20.09.2015 19:33
Quelle: schweizerbauer.ch - AgE
Forschung
Gentechnik soll Vogelgrippe stoppen
Mit Hilfe der Gentechnik haben Wissenschaftler in Grossbritannien Hühner gezüchtet, die zwar noch an der Vogelgrippe erkranken aber das Virus nicht mehr weitergeben können.

Britischen Presseberichten zufolge gelang es den Forschern der Universitäten in Cambridge und Edinburgh ein „Lockgen“ in das Erbgut der Tiere einzuschleusen, welches das echte Vogelgrippevirus bindet und dessen Reproduktion verhindert. Zur Unterscheidung von ihren nicht manipulierten Artgenossen wird den „Genhühnern“ zusätzlich ein fluoreszierendes Protein verabreicht, dass deren Schnabel und Krallen unter UV-Licht leuchten lässt.

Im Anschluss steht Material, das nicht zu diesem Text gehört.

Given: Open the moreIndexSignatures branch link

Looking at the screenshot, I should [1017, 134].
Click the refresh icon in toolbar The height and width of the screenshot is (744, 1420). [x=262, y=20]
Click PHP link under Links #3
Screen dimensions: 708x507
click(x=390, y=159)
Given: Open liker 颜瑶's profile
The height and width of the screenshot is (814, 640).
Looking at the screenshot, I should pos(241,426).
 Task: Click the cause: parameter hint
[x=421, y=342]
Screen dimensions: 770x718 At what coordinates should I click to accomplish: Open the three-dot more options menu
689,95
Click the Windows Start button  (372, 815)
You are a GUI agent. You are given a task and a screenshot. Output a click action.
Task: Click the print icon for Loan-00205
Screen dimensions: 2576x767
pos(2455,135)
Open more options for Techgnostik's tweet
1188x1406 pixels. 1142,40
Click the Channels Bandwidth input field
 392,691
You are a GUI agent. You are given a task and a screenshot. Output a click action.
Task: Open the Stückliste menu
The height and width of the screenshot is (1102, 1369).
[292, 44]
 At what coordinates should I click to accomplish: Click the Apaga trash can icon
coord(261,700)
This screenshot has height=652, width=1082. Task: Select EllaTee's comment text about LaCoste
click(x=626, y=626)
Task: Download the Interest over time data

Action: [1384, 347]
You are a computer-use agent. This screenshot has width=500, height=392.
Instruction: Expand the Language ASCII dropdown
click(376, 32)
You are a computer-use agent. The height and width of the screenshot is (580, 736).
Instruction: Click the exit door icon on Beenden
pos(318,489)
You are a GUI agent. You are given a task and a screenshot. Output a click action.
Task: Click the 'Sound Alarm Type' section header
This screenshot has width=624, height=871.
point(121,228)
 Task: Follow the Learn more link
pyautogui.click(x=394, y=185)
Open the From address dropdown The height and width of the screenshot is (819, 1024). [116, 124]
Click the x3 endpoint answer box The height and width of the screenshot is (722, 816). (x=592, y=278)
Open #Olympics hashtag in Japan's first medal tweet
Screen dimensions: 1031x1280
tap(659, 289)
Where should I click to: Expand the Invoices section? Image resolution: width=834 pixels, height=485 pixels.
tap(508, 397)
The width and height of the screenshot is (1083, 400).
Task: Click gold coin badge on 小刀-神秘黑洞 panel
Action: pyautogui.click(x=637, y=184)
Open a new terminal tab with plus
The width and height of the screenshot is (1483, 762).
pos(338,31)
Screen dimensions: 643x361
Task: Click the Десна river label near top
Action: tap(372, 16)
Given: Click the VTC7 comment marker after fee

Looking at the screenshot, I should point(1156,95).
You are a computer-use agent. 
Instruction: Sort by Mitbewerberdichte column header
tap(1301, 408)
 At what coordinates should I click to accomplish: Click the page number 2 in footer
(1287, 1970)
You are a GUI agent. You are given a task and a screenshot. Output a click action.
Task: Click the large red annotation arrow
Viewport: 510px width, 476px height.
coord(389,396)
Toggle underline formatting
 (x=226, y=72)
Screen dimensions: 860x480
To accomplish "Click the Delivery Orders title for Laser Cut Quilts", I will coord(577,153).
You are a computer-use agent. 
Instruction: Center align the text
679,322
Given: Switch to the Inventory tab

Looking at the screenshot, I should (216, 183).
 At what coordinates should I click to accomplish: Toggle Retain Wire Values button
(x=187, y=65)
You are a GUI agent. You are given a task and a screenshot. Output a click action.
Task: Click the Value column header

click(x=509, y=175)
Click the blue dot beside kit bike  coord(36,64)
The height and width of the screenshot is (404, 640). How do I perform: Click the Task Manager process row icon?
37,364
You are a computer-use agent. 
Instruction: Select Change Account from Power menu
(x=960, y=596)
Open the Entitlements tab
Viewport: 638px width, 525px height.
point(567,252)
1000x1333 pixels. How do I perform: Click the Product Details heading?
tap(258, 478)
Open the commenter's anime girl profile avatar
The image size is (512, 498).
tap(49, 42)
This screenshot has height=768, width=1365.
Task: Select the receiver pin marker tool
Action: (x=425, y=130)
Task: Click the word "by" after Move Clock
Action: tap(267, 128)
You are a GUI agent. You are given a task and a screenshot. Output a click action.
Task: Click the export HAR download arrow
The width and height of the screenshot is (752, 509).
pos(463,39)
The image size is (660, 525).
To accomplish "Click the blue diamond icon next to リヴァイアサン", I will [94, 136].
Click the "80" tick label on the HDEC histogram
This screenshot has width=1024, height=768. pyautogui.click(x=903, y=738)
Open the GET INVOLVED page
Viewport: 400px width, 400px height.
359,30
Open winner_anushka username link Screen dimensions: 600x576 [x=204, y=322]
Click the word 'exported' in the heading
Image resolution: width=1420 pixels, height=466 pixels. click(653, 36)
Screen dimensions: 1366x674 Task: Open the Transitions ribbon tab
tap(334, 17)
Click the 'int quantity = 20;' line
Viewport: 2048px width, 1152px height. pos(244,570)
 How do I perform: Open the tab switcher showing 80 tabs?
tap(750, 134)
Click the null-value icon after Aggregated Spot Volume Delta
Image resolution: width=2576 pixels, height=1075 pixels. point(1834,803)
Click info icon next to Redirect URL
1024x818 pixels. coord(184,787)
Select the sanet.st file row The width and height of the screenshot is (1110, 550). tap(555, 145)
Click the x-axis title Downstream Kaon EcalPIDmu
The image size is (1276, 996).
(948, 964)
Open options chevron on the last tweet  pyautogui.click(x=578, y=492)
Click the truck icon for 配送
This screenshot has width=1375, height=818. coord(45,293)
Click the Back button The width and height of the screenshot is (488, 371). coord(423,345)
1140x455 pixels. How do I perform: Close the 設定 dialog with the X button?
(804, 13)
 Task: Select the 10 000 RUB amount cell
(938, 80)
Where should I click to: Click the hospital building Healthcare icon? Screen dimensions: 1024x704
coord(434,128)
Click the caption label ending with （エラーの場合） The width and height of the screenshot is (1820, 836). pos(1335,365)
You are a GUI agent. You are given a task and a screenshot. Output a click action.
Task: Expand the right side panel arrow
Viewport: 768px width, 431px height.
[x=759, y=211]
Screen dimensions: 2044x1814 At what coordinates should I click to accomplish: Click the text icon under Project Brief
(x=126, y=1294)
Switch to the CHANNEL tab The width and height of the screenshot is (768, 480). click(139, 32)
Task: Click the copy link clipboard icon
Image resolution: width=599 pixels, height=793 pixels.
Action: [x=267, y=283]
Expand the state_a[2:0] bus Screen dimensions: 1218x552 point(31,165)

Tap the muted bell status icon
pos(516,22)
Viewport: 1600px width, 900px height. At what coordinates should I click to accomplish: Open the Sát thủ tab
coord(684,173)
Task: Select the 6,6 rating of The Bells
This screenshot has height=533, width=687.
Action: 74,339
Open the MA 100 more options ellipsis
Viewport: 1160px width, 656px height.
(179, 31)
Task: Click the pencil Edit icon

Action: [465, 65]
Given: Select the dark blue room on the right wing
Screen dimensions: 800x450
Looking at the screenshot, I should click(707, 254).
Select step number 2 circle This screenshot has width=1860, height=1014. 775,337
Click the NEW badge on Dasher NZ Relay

In einem Test, bei dem mit Vogelgrippe infizierte Tiere mit normalen und gentechnisch veränderten Hühnern zusammengebracht wurden, zeigte sich, dass die manipulierten Tiere weniger empfindlich auf die Krankheit reagierten und eine kleinere Mortalitätsrate aufwiesen. Gefördert wurde das Projekt von der britischen Regierung und den Geflügelunternehmen EW Group aus Deutschland sowie Cobb-Vantress aus den USA.

Die zu Tyson Foods gehörende Cobb-Vantress hat sich aber der Nachrichtenagentur Reuters zufolge mittlerweile aus dem Projekt zurückgezogen, da eine kommerzielle Nutzung der gentechnisch modifizierten Tiere wegen der langwierigen Zulassungsprüfungen nicht absehbar ist.